» **Extract to read**:
--------------------

In saying “A is the same as B” or “A is identical with B” must we always add a “sortal” or modifier: “the same F as” or “relative to F,” where F is a property? When we say that A = B, we need not necessarily know what A and B are — what their essence is. John Perry argues that “the role of the general term [F] is to identify the referents — not to identify the ‘kind of identity asserted’.” (Metaphysics: An Anthology, 92) The kind of identity means identity relative to something, such as F.
Let’s look at some examples. Consider the following list of words:
A. Bull
B. Bull
C. Cow
There are three “tokens” here of two “types.” Peter Geach, whom Perry criticizes, argues that “there are not two kinds of objects to be counted, but two different ways of counting the same object. And the reason there are two ways of counting the objects is that there are two different ‘criteria of relative identity’.” (93) So it seems that we can claim that
(1) A is the same word type as B, but A and B are different word tokens.
In addition, it is uninformative to say that A is the same as B simpliciter. Perry replies that “If ‘A’ and ‘B’ refer to the same objects throughout (1), the first conjunct of (1) is not an identity statement, and the counterexample fails. If both conjuncts are identity statements in the required sense, ‘A’ and ‘B’ must refer to word types in the first conjunct and word tokens in the second, and the counterexample fails.” (94) In other words, if A and B are taken to refer to tokens, then with respect to their type A is not numerically identical with B, but rather both share a property, “being of the same type” or “being equiform.”

--------------------

» **Written task**: Please repeat the passage on relative identity word for word, starting at "Let’s look at" and ending at "different word tokens.".

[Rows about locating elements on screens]
--------------------

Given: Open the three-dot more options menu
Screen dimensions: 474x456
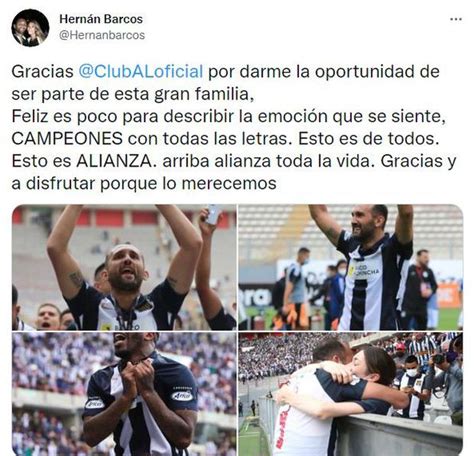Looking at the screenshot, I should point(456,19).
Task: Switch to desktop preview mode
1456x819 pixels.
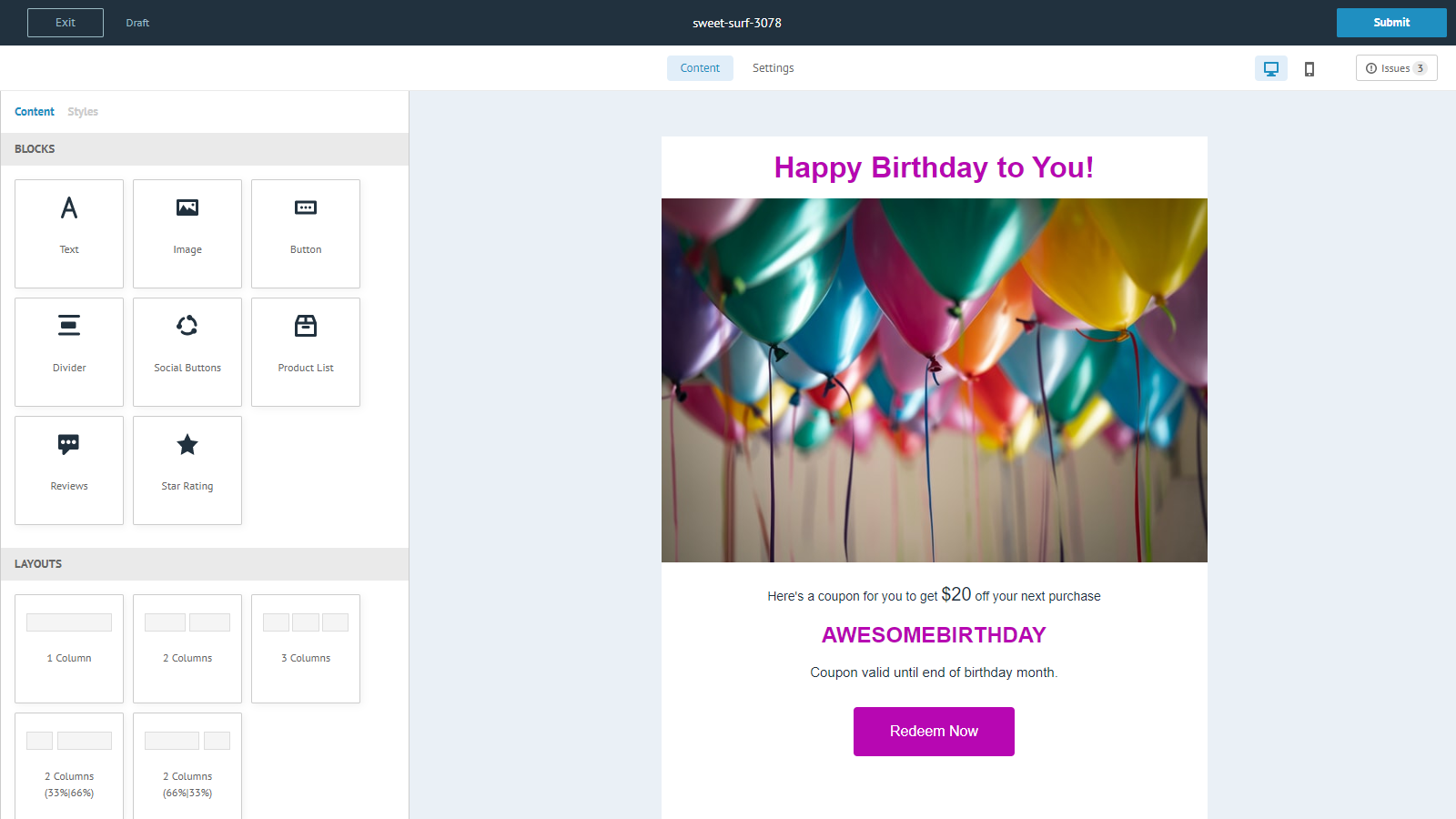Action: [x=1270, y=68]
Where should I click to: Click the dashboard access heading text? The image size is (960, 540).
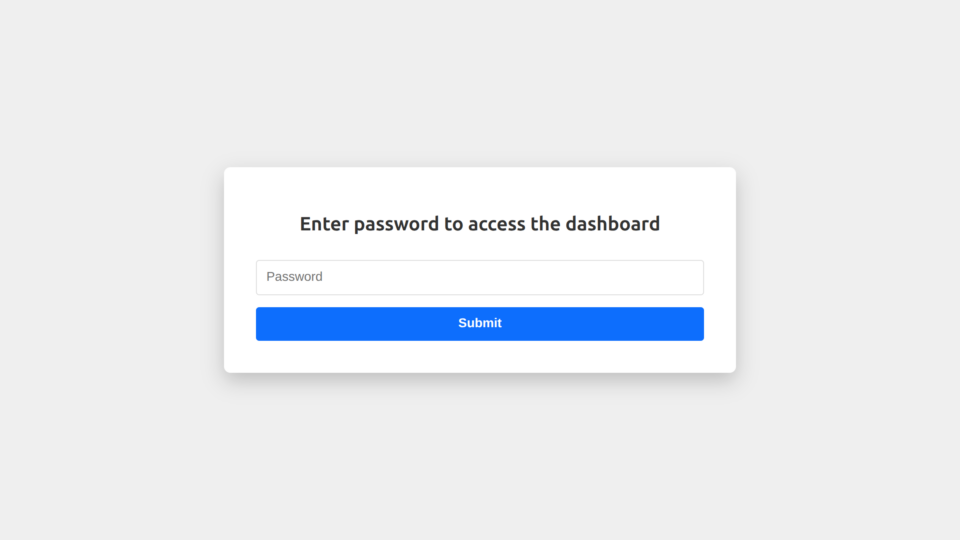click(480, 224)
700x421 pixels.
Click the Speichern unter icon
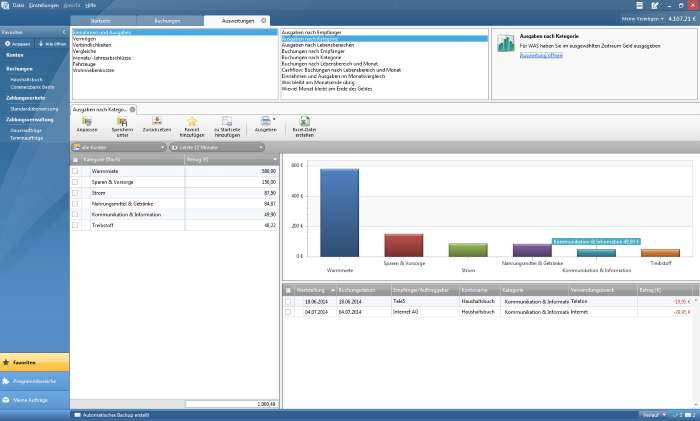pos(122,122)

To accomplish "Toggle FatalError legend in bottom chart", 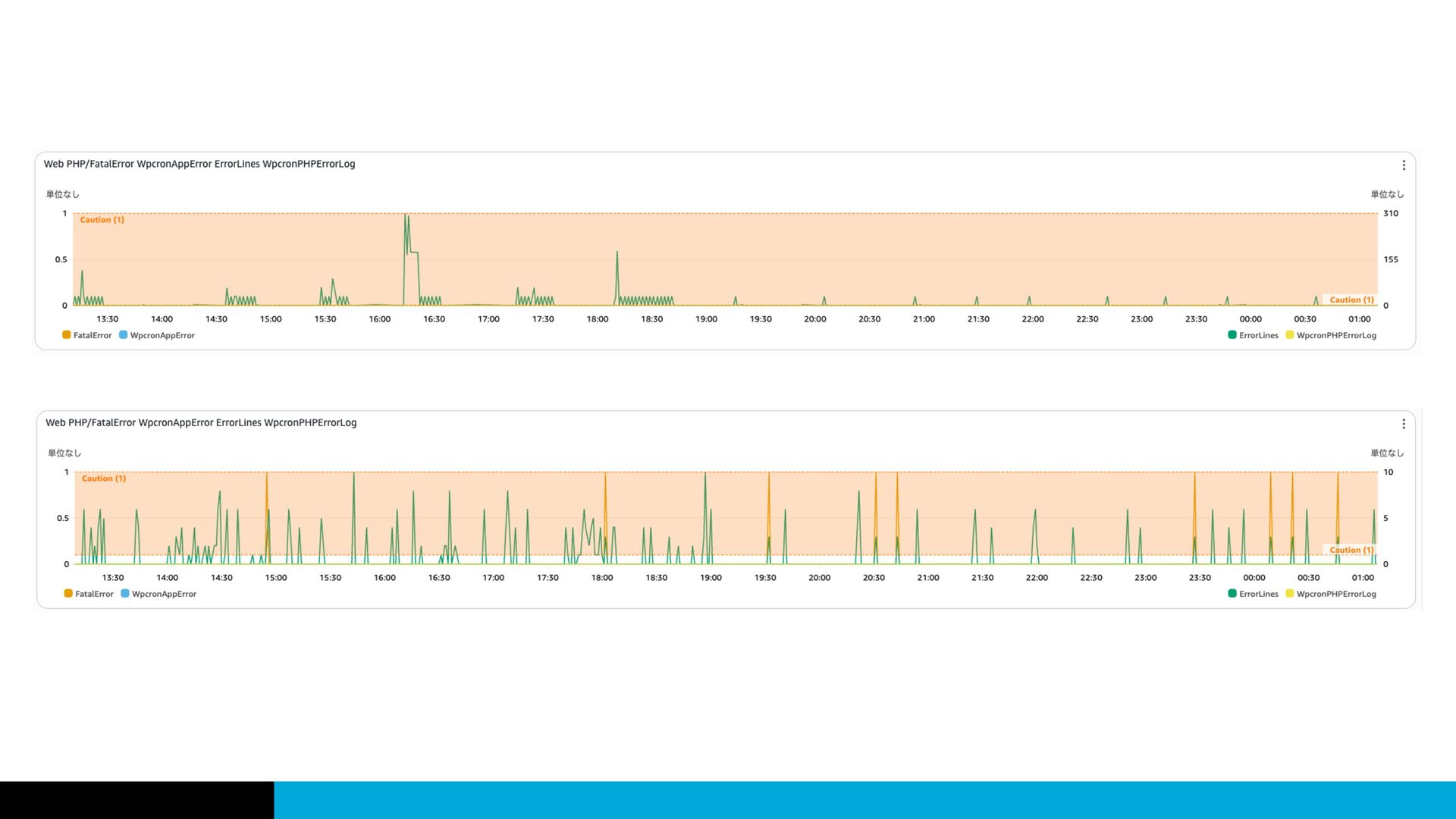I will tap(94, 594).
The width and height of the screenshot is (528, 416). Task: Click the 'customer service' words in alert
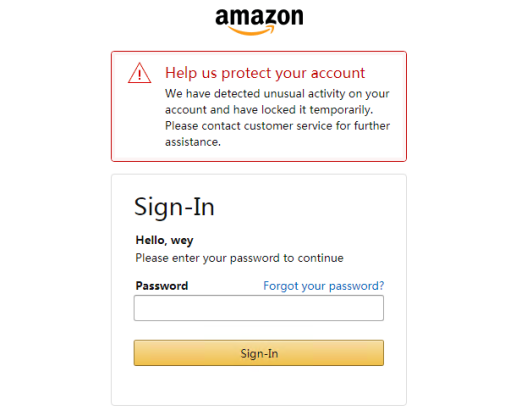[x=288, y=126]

--------------------

» **Written response**:
Let’s look at some examples. Consider the following list of words:
A. Bull
B. Bull
C. Cow
There are three “tokens” here of two “types.” Peter Geach, whom Perry criticizes, argues that “there are not two kinds of objects to be counted, but two different ways of counting the same object. And the reason there are two ways of counting the objects is that there are two different ‘criteria of relative identity’.” (93) So it seems that we can claim that
(1) A is the same word type as B, but A and B are different word tokens.